L’Ebraismo impone che la sepoltura avvenga nello stesso giorno della morte; può essere posticipata nel caso sia necessario del tempo per radunare i cari del defunto.
Il defunto viene avvolto in un semplice lenzuolo funebre a cui si aggiunge, per gli uomini, lo scialle della preghiera con le frange tagliate (Talled) in segno di lutto e di perdita: questo dà rilievo al fatto che tutti gli esseri umani sono uguali. La bara necessaria al trasporto del corpo è semplice e fatta di legno. Al funerale è usanza comune che un rabbino o un parente stretto del defunto, pronunci un discorso funebre (Hesped), indicando i pregi del defunto. Secondo la tradizione, lo scopo è quello di far piangere i parenti del morto, aiutandoli a sfogare ed esprimere il loro dolore.

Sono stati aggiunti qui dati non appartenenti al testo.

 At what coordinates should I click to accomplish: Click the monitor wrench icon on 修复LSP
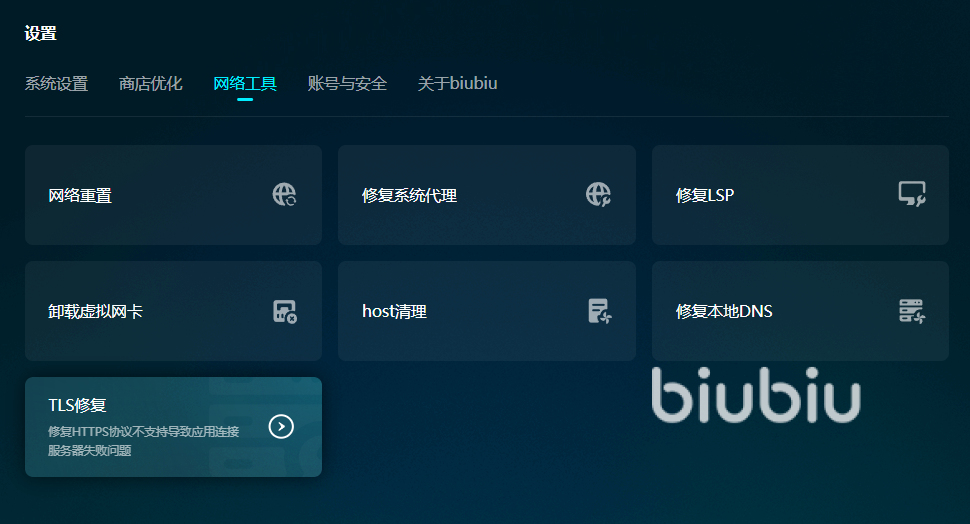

Dopo il funerale, gli Ebrei osservano una settimana di lutto (Shiva), il cui nome attinge al termine ebraico che indica il numero “sette”. Durante questa settimana, i parenti del defunto rimangono in casa, seduti su bassi sgabelli. I “sette giorni” sono osservati dai genitori, dai figli, dai coniugi e dai fratelli del deceduto, preferibilmente insieme nella casa del defunto. I membri della comunità li raggiungono per celebrare alcuni riti di preghiera, per portar loro del cibo e far loro visite di solidarietà. Chi è in lutto non può radersi, lavarsi e indossare scarpe di pelle. In casa, tutti gli specchi devono essere coperti.

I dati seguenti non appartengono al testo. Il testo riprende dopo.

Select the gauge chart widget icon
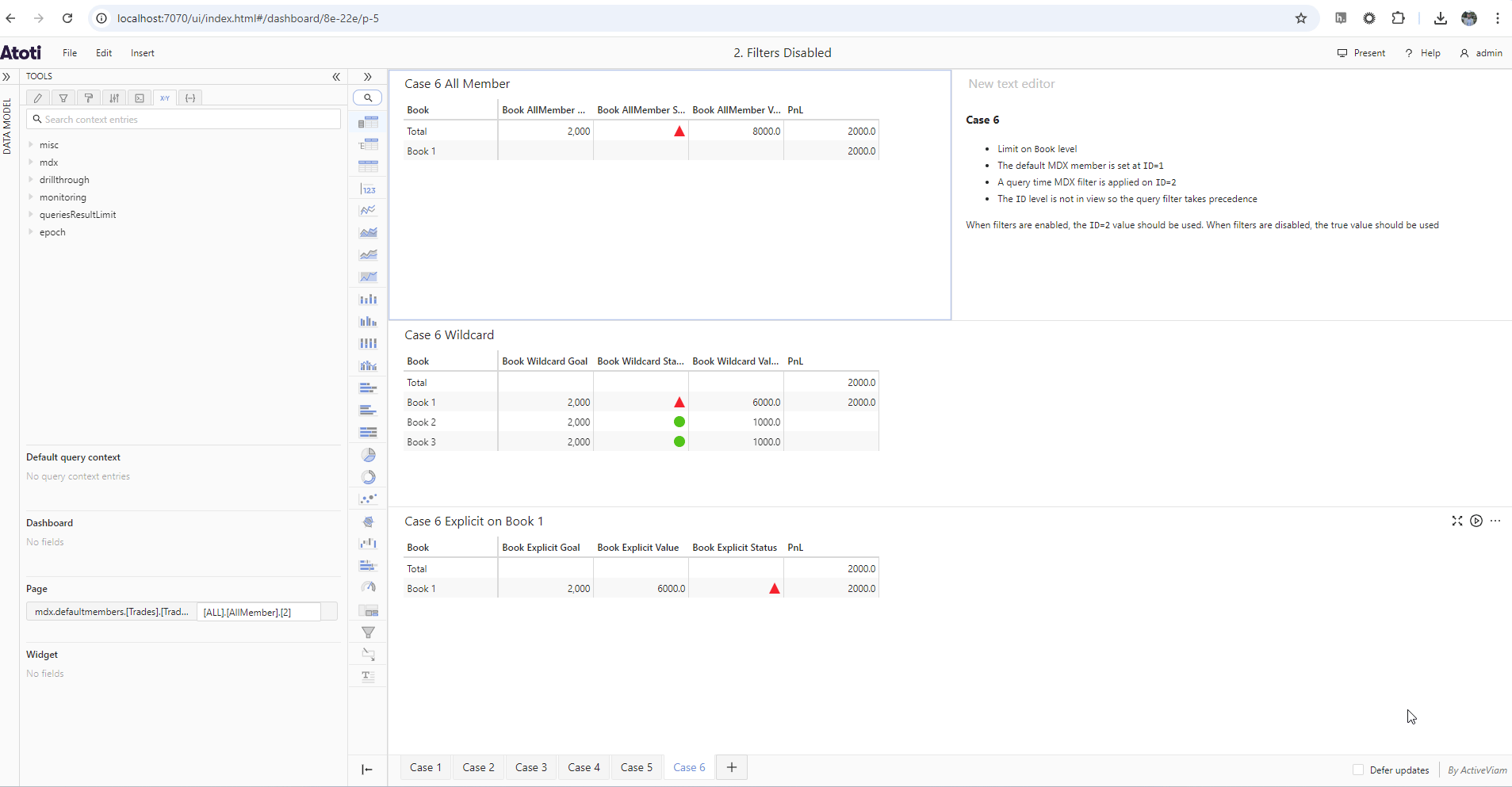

La settimana di Shiva è parte del mese di lutto (sheloshim, dal numero “trenta”, che fa riferimento ai giorni del mese) che, dopo i primi sette giorni, segue con un’attitudine meno intensa; in questo mese i parenti del defunto non partecipano a celebrazioni, non si radono, non si tagliano i capelli e non ascoltano musica. Anche nei dodici mesi successivi alla morte della persona cara, si evita di partecipare a feste o concerti. Durante questo periodo, viene recitato il Kaddish, una preghiera in onore del morto, in ogni momento principale di preghiera.

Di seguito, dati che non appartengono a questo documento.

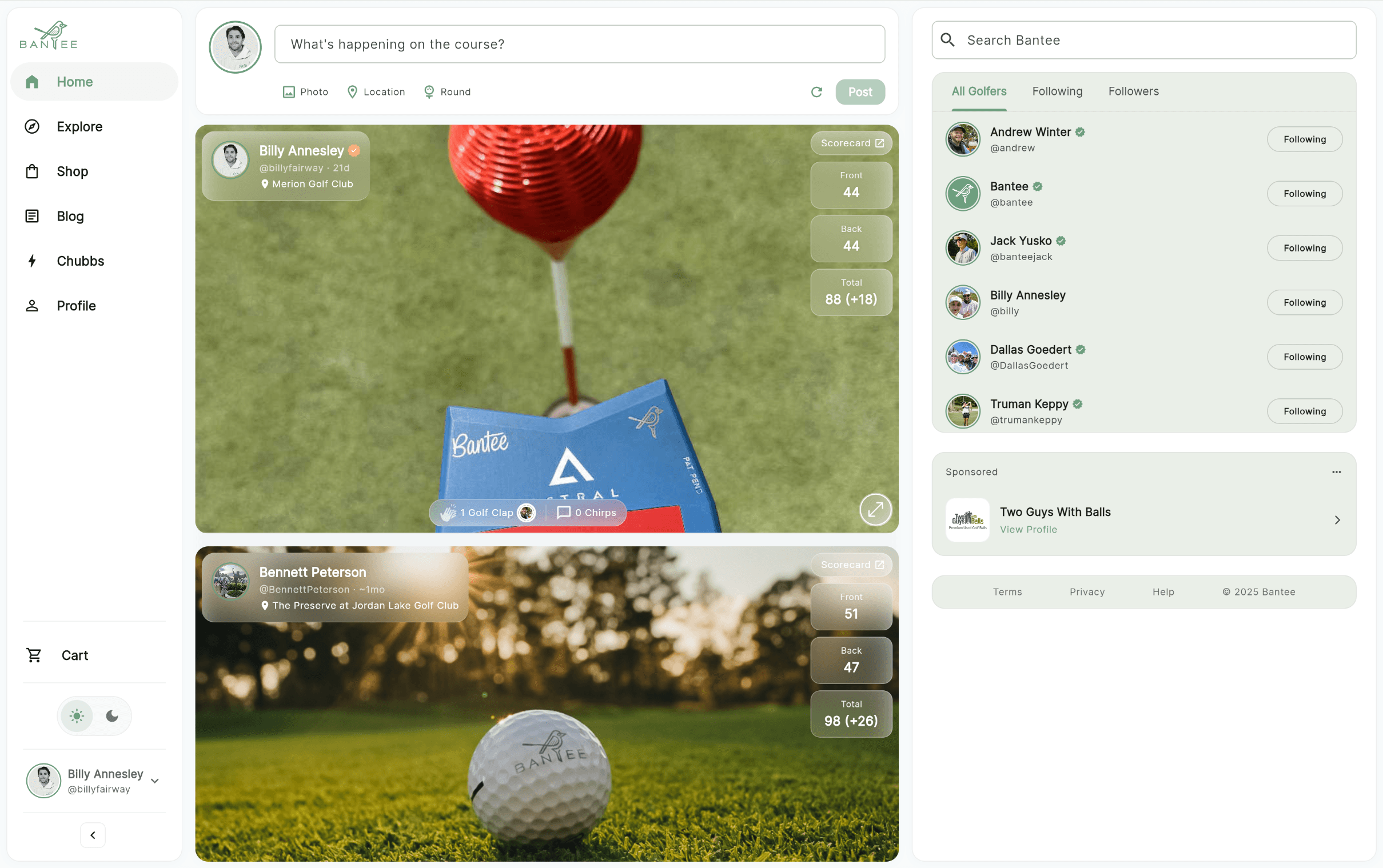
Task: Open Two Guys With Balls chevron
Action: [x=1337, y=520]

Al termine di un anno le tradizioni relative al lutto terminano. Il defunto verrà ricordato nel giorno dell’anniversario di morte (Yahrzeit): in questa occasione i familiari recitano il Kaddish nella sinagoga e accendono una candela in sua memoria. Anche nel corso di alcune feste, viene recitata una preghiera speciale per i morti, nota come Yizkor.